Journal de l'année Édition 1981 1981Éd. 1981

Budget

Changement de cap

Le budget est au centre du grand renversement de politique qui a suivi l'élection de François Mitterrand à la présidence de la République. Alors que Jacques Chirac fait une campagne reaganienne, axée sur la nécessité de baisser les impôts et donc de faire des économies budgétaires, le nouveau gouvernement socialiste s'est au contraire lancé dans une politique de dépenses publiques. L'idée, conforme à la théorie de Keynes, est de stimuler l'économie et de sortir, par-là, du sous-emploi. La chose paraissait possible puisque, selon les experts du PS, « les caisses sont pleines, c'est le seul acquis de Raymond Barre »... Au cours de son débat télévisé du 5 mai 1981 avec Valéry Giscard d'Estaing, F. Mitterrand avait concédé : « Le déficit budgétaire par rapport aux pays voisins me laisse une marge suffisante pour (...) pouvoir animer l'économie de mon pays ».

Une fois n'est pas coutume, l'année 1980 a en effet été plus favorable que la prévision initiale (en général minorée) ! Le déficit prévu dans la loi de finances s'élevait à 31,1 milliards de F, qui étaient passés à 35,8 milliards après les deux lois de finances rectificatives de fin d'année. Puis le ministre du Budget, Maurice Papon, a indiqué au printemps 1981 que, tous comptes faits, le solde d'exécution n'était que de – 30,3 milliards. Ce montant équivaut à 1,1 % du produit intérieur brut : c'est le plus faible des grands pays (le déficit atteint 2,3 % aux États-Unis, 3,5 % en Allemagne fédérale, 4,8 % en Grande-Bretagne et 10,6 % en Italie).

En outre, il a été financé en totalité par des emprunts à long terme (31 milliards de F) : il n'y a donc pas eu de création monétaire, ce qui est favorable à une désinflation en profondeur. « Par la rigueur de sa gestion budgétaire, a conclu M. Papon, l'État a apporté une importante contribution au renforcement de l'économie. »

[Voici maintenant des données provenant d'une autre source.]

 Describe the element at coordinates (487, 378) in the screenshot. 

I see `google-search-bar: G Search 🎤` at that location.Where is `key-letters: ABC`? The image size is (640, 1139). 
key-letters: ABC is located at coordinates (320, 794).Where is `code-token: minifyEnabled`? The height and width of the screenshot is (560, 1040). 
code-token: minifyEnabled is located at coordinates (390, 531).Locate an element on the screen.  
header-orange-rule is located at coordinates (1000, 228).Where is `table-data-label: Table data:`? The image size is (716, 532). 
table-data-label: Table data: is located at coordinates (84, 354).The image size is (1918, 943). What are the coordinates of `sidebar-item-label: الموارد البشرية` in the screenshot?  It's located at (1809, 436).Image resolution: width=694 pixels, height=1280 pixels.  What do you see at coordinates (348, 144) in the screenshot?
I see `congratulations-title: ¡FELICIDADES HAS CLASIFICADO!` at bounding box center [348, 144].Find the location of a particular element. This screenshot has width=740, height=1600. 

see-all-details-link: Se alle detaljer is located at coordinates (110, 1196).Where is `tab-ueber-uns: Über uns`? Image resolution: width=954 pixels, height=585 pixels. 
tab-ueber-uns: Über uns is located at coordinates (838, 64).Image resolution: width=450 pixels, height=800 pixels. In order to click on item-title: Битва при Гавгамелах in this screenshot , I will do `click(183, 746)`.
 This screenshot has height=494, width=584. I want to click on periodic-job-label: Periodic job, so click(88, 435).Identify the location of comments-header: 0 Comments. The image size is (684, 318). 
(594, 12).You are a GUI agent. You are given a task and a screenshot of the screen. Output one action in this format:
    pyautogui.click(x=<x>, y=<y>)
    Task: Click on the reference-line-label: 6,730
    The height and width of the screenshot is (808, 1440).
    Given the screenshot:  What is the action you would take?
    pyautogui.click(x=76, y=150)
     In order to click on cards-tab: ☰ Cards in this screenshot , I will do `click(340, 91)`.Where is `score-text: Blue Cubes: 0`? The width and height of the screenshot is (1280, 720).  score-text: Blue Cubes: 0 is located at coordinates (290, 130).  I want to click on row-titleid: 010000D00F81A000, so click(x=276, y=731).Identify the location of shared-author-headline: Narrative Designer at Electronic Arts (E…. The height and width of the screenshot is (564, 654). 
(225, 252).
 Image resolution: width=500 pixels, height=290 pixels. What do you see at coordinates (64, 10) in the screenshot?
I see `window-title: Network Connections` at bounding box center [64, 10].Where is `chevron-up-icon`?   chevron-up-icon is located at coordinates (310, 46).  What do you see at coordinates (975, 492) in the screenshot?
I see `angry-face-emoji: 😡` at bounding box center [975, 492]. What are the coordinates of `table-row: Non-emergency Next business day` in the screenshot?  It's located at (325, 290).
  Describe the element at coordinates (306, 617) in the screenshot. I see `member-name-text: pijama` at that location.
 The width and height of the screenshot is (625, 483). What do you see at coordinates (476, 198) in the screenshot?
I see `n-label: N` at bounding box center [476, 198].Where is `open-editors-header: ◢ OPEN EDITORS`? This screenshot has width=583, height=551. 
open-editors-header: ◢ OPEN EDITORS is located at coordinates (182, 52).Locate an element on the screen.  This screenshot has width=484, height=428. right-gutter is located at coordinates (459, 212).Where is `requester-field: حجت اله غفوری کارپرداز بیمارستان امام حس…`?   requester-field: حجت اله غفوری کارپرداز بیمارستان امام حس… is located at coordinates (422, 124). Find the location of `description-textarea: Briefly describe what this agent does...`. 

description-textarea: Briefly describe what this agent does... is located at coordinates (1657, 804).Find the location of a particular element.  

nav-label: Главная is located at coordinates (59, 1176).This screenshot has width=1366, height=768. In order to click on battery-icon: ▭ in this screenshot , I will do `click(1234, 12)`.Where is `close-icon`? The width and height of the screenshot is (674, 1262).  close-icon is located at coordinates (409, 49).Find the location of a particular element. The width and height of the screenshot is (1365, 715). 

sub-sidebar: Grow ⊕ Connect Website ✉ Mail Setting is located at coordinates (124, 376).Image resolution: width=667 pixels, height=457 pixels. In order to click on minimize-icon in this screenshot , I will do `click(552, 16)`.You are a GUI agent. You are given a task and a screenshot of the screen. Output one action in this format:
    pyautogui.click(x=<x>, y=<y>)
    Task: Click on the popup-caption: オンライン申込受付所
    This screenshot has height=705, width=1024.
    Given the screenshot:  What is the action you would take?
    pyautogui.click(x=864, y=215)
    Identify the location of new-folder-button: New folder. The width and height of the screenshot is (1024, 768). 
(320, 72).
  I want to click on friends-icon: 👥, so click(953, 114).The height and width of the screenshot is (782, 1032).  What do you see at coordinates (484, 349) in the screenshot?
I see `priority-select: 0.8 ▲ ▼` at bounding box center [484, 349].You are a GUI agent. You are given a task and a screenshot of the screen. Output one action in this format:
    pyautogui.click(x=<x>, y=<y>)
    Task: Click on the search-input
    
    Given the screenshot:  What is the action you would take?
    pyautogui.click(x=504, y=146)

À vrai dire, l'exécution apparemment rigoureuse du budget de 1980 est due beaucoup plus à des rentrées de recettes imprévues qu'à la modération des dépenses de l'État. Les ressources se sont en effet avérées supérieures de plus de 25 milliards aux prévisions.

Trois raisons

À cela, il y a trois raisons principales. D'abord, les très bons résultats des sociétés en 1979 ont entraîné une progression de leur bénéfice fiscal de plus de 20 % (au lieu des 10 % prévus). Les plus-values ont été essentiellement encaissées au premier semestre, lors du versement du solde de régularisation de l'impôt sur les sociétés. Ensuite, la bonne tenue de l'activité, fouettée par une certaine fuite devant la monnaie (consécutive au second choc pétrolier) et cumulée avec de vives hausses de prix, fin 1979 et encore début 1980, a fortement grossi les rentrées de TVA. Enfin, la flambée des taux d'intérêt, en relevant de 50 % les revenus des capitaux mobiliers, a également engendré des plus-values à l'impôt sur le revenu. Au total, les recettes ont augmenté de 17 % par rapport à la loi de règlement de 1979, soit de plus de 3 % en valeur réelle, ce qui est considérable, appliqué à des masses supérieures à 500 milliards de francs.

Ces recettes accrues ont permis de financer des majorations de dépenses inéluctables, régularisées par la traditionnelle loi de finances rectificative balai de fin d'année. La hausse des prix, très supérieure aux prévisions (13,6 % au lieu de 9 %), a renchéri le versement des rémunérations des fonctionnaires ; d'autre part, la rechute de l'activité imposée par le choc pétrolier à partir du printemps a fait régresser la croissance (en volume) des 2,5 % prévus à 1,1 %, ce qui a alourdi les interventions sociales : allocations de chômage, allocation de rentrée scolaire, minimum vieillesse, etc.

L'ensemble de ces dépenses a augmenté de plus de 20 % en un an. Pour les deux raisons précédentes (plus de prix, moins de croissance), les concours aux entreprises nationales ont également dérapé. Le collectif budgétaire n'enregistrait qu'un milliard de déficit supplémentaire, grâce aux plus-values de recettes qui ont compensé cet alourdissement des charges.